Officials have started giving final notice to the first group of people to be sent the east African nation under the controversial new deportation scheme – which has been described as “irrational” and “unlawful” by campaigners.
The Home Office is understood to have informed dozens of people earlier in May that they were being considered for removal and is now handing out Removal Direction notices. The ministry said officials were working to ensure individuals are given the “appropriate support” ahead of departure.
According to the Joint Council for the Welfare of Immigrants, more than a dozen Syrian refugees are among those who have been told they will be deported.

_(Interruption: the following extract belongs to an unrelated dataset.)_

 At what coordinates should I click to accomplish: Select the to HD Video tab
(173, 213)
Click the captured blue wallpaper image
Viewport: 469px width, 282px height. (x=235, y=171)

The first flight has been set for 14 June, although it is unclear if all those handed notices will be onboard. The removal notices are the last administrative hurdle to the deportations but people who receive them can challenge them in court.
“While we know attempts will now be made to frustrate the process and delay removals, I will not be deterred and remain fully committed to delivering what the British public expect,” the home secretary, Priti Patel said.
Several organisations threatening to take the Home Office to court over the removal policy. Sonya Sceats, chief executive of Freedom from Torture, a charity that is challenging the policy in court, said: “Given serious legal questions still awaiting judicial scrutiny, this announcement looks like political grandstanding by a prime minister desperate to divert the public from speculation about his fitness to lead our country.
“We welcome the strong public support for our plans to challenge this neo-colonial ‘cash for humans’ scheme and ensure the UK is a safe place for people fleeing torture and persecution.”
Bella Sankey, director of Detention Action, one of the organisations threatening legal action against the plan, said: “What a way to mark the Platinum Jubilee weekend, by telling torture and slavery survivors who have travelled thousands of miles to reach safety that they will be expelled to an oppressive dictatorship.”
Ms Patel announced in April what she claimed as a “world-leading” scheme with the Rwandan government that had been agreed at an up-front cost to Britain of £120m. Under the agreement, asylum seekers will be sent to Rwanda for their claims to be processed and, if successful, will be eligible to settle there. Those with failed bids will be offered the chance to apply for visas under other immigration routes if they wish to remain in Rwanda, but could still face deportation.
“Our world-leading partnership with Rwanda is a key part of our strategy to overhaul the broken asylum system and break the evil people smugglers’ business model,” Ms Patel said.
Boris Johnson has previously said tens of thousands of people could be flown to Rwanda under the scheme but the deputy prime minister, Dominic Raab, has suggested that number is “more likely to be in the hundreds”.
Home Office guidance states the new route should be considered for asylum seekers who are deemed “inadmissible” for consideration in the UK, and arrived by a small boat or via what the government calls a “dangerous” or “illegal” method after 1 January. That includes people who arrive on small boats and have a connection to another safe country that is not the UK or their home nation.
Connections include having been recognised as a refugee in, travelled through or made an asylum application to a country, according to examples in the Home Office guidance. Or that an application could have been made to that country “on the balance of probabilities”. Having “spent a couple of weeks in Brussels staying with friends” could potentially meet this criteria.
The UN Refugee Agency (UNHCR) has spoken out against the removal policy, saying it “evades international obligations and is contrary to the letter and spirit of the Refugee Convention”.
UNHRC officials said there is no international legal obligation requiring refugees to seek asylum in the “first safe country they reach”, which is a key assertion underpinning the government’s policies.
In the guidance – which was made public on threat of legal action from refugee charities – the Home Office also said Rwanda is “a safe country to relocate people to”, although an assessment carried out before the agreement found “some concerns with its human rights record around political opposition to the current regime, dissent and free speech”.